Emerson took leave from the University of Nebraska in 1910-1911 to pursue a Ph.D. at Harvard. After obtaining the degree in 1912, he returned to Lincoln, but accepted an offer to become head of Cornell’s Department of Plant Breeding in 1914.  It was here over the next three decades that he achieved his world renowned reputation as a pioneer corn geneticist. He eventually built a corn breeding and genetics dynasty, mentoring dozens of graduate students, many that went on to become famous geneticists in their own rights, including another Nebraskan, George Wells Beadle. George Beadle, from Wahoo, was jointly awarded the Nobel Prize in 1958 for discovering the role of certain genes in producing enzymes that regulate biochemical pathways in cells.

Although Emerson concentrated on corn as a model crop while at Cornell, research in his later years additionally included more breeding studies with dry beans, which was an important crop in New York at that time. He was able to transfer resistance to the disease anthracnose into new dry bean cultivars and was thus credited with saving the dry bean industry in New York State from disaster and collapse.

Emerson’s Legacy in Nebraska

The name of Rollins Emerson remains alive today in Nebraska agricultural history, although his innovative investigations or even his existence during the early years of dry bean research in the U.S. are largely unknown. The bacterial wilt-resistant Great Northern dry bean cultivar, ‘Emerson,’ developed by UNL breeder Dermot Coyne in 1971, was named in honor of the eminent Nebraskan geneticist. Although many producers today are familiar with the cultivar (still being used in Nebraska 40+ years later), few know the identity of the honored individual or of his early contributions to the state of Nebraska and its agriculture.

References

Kass, L. B., Bonneuil, C., and Coe, E.  2005.  Cornfests, cornfabs and cooperation: The origins and beginnings of the Maize Genetics Cooperation News Letter. Genetics 169: 1787-1797.

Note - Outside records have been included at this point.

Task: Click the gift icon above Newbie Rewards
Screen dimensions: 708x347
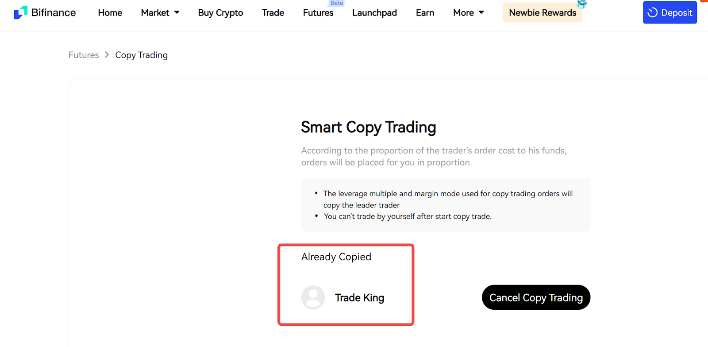Action: [582, 4]
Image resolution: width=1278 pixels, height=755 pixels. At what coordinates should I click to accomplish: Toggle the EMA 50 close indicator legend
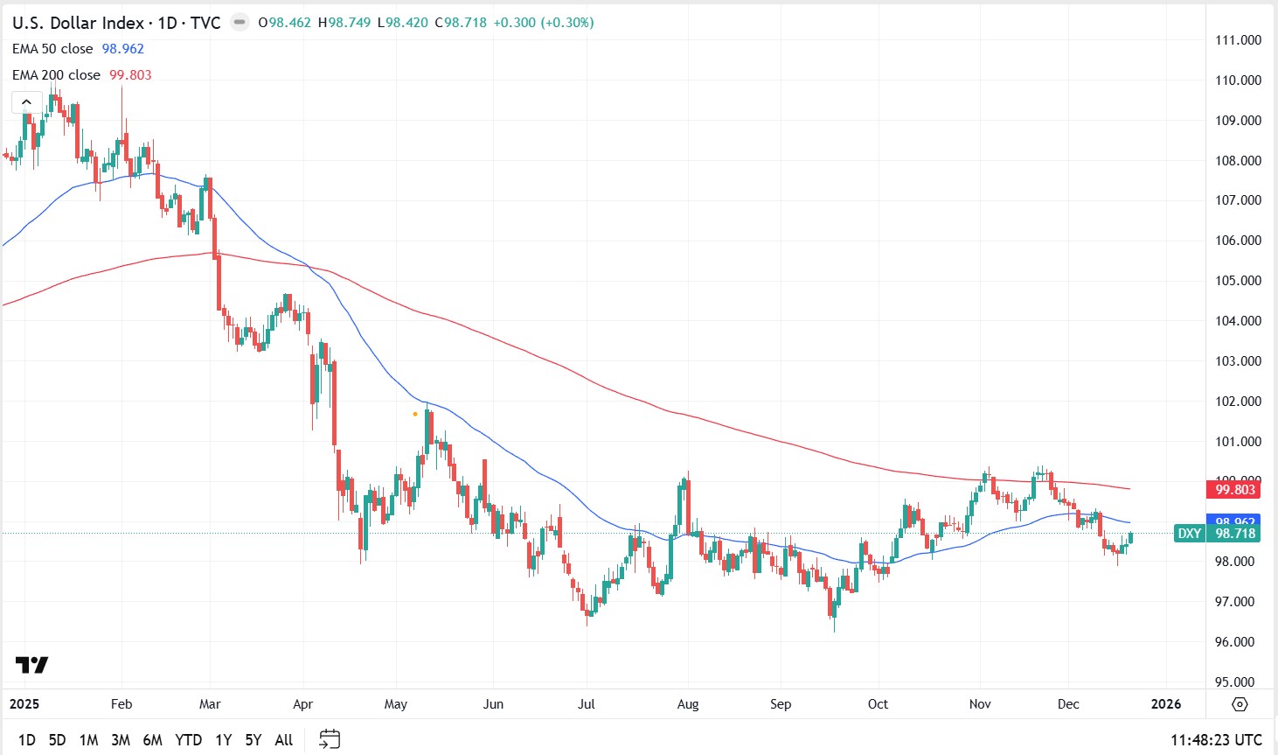point(52,49)
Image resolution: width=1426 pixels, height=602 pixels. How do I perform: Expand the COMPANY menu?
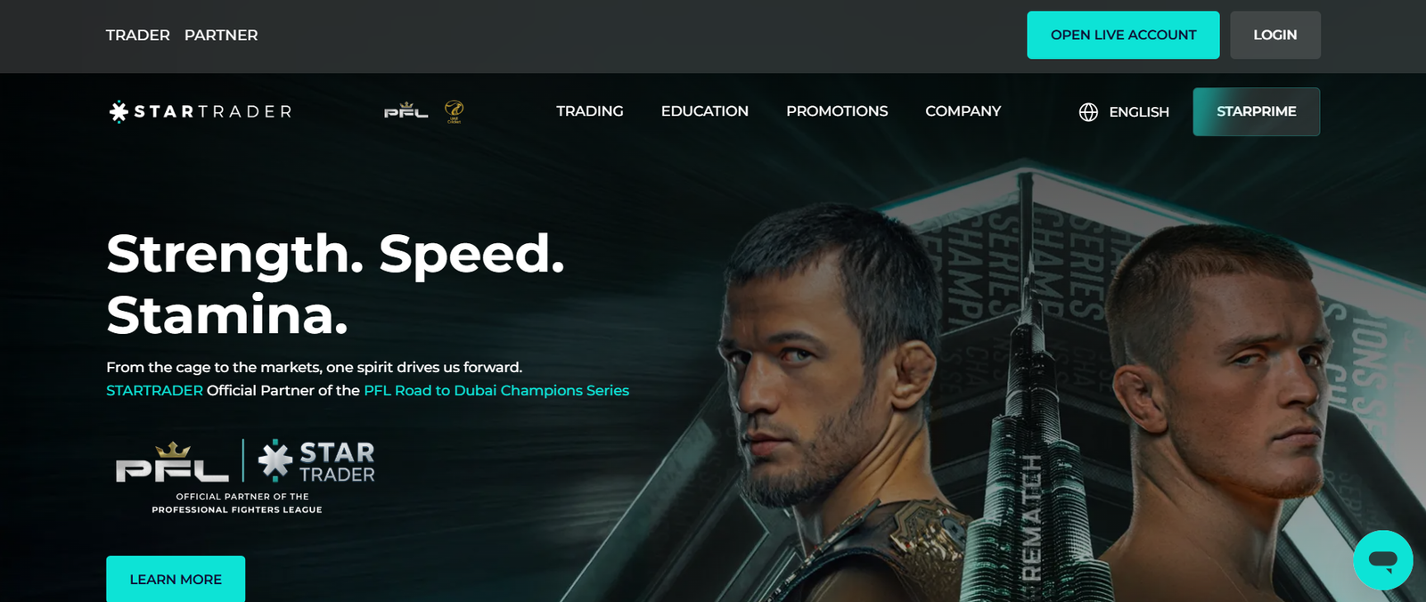click(x=963, y=111)
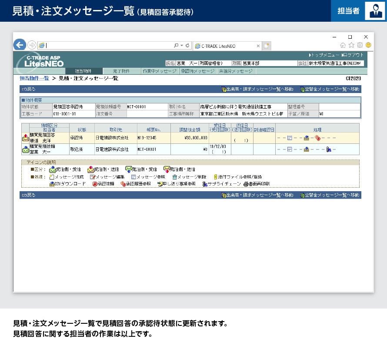Screen dimensions: 387x352
Task: Open browser favorites star icon
Action: [x=351, y=45]
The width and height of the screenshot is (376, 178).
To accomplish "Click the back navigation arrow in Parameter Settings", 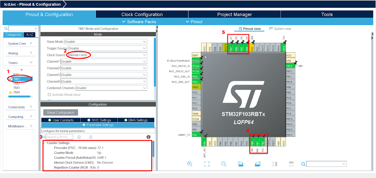I will click(x=79, y=137).
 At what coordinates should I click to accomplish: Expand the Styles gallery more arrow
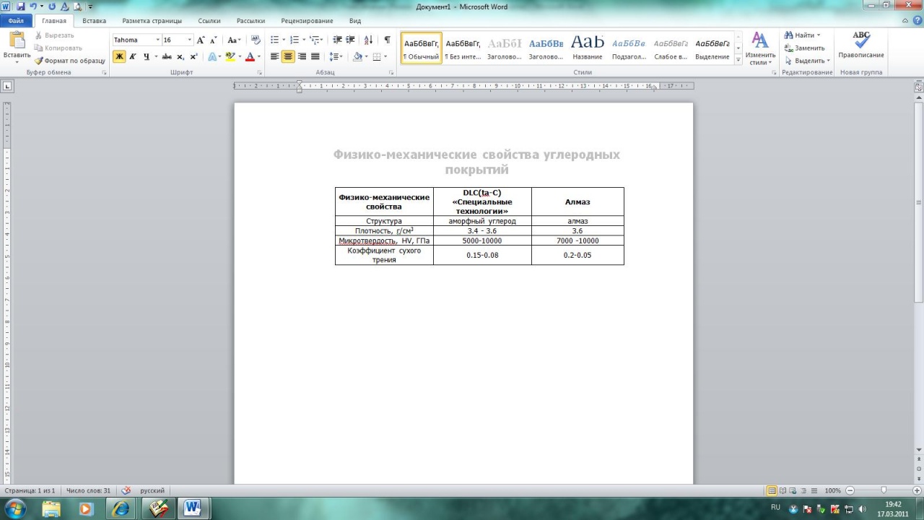click(x=738, y=61)
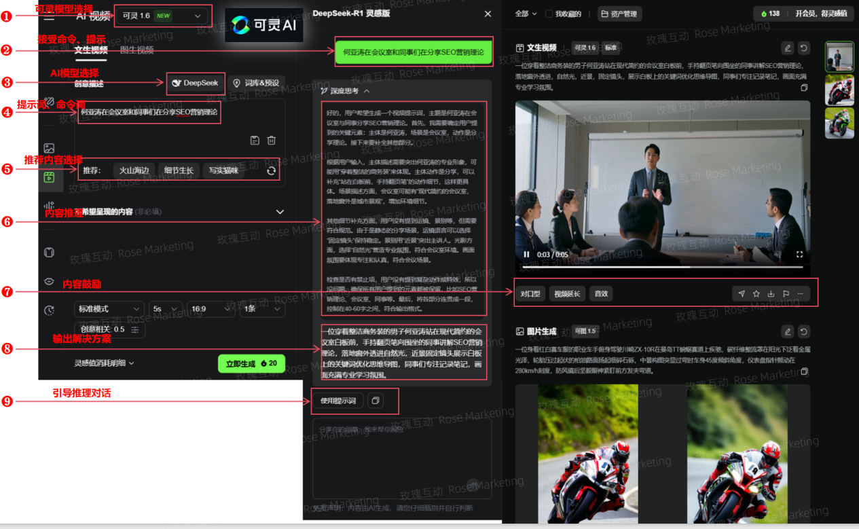Click the 使用提示词 button
Image resolution: width=859 pixels, height=529 pixels.
[338, 401]
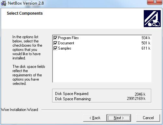Select the Program Files label text

pos(68,38)
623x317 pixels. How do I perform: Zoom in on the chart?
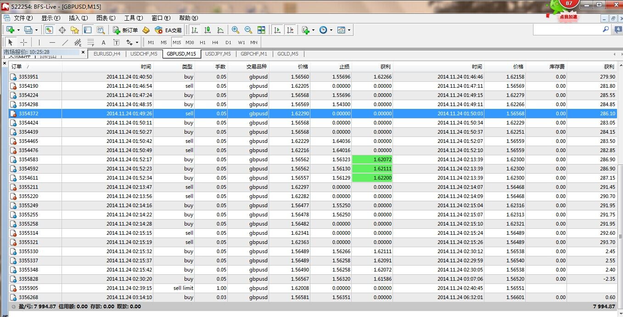(x=236, y=30)
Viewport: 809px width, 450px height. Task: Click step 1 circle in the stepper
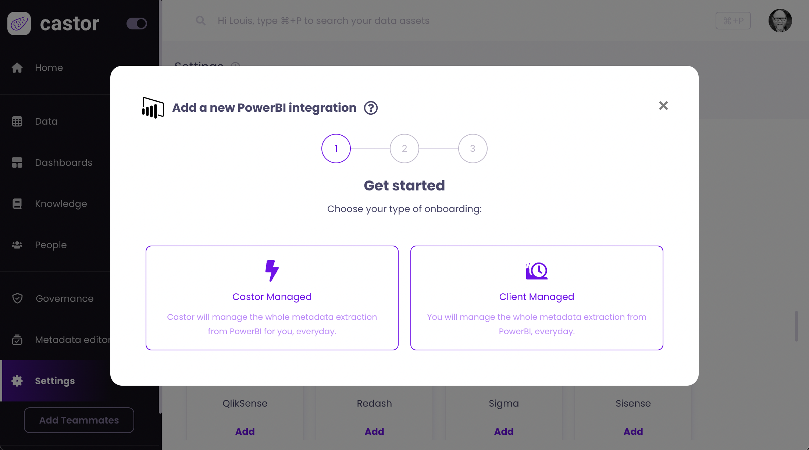point(336,149)
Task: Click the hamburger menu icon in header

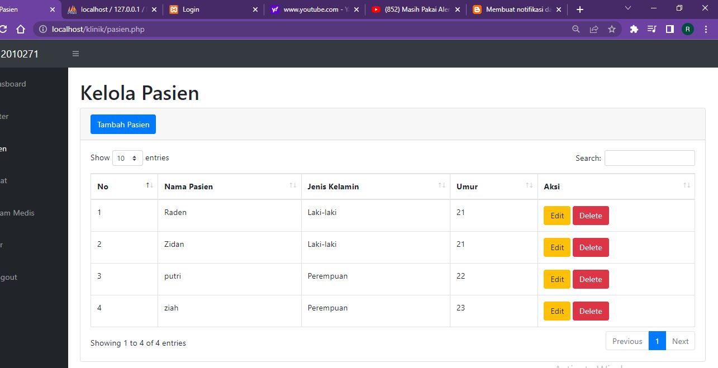Action: pyautogui.click(x=75, y=54)
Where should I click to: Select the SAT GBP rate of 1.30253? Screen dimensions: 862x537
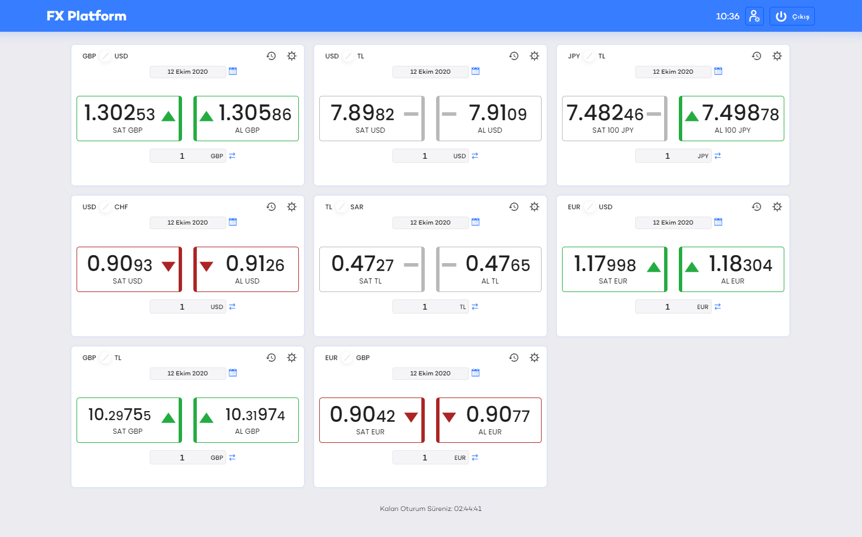point(129,118)
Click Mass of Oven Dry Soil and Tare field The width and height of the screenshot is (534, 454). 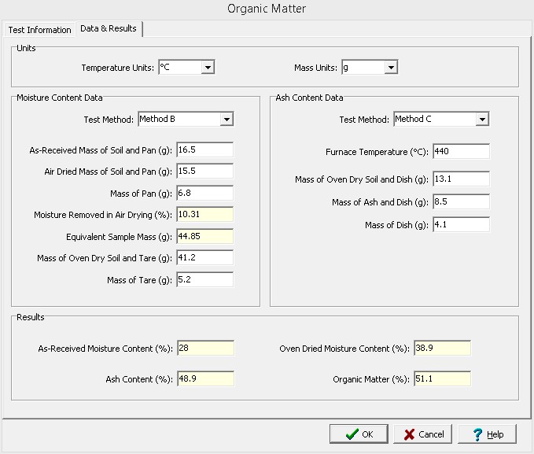pos(205,257)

Murphy, R. P., and Kass, L. B.  2011.  Evolution of plant breeding at Cornell University, a centennial history (1907-2006).  Internet-First University Press, Ithica NY, 139 pp.

Nelson, O. E.  1993.  A notable triumvirate of maize geneticists.  Genetics 135: 937-941.

Rhoades, M. M.  1949.  Rollins Adams Emerson (1873-1947).  National Academy of Sciences Biographical Memoirs 25: 312-323.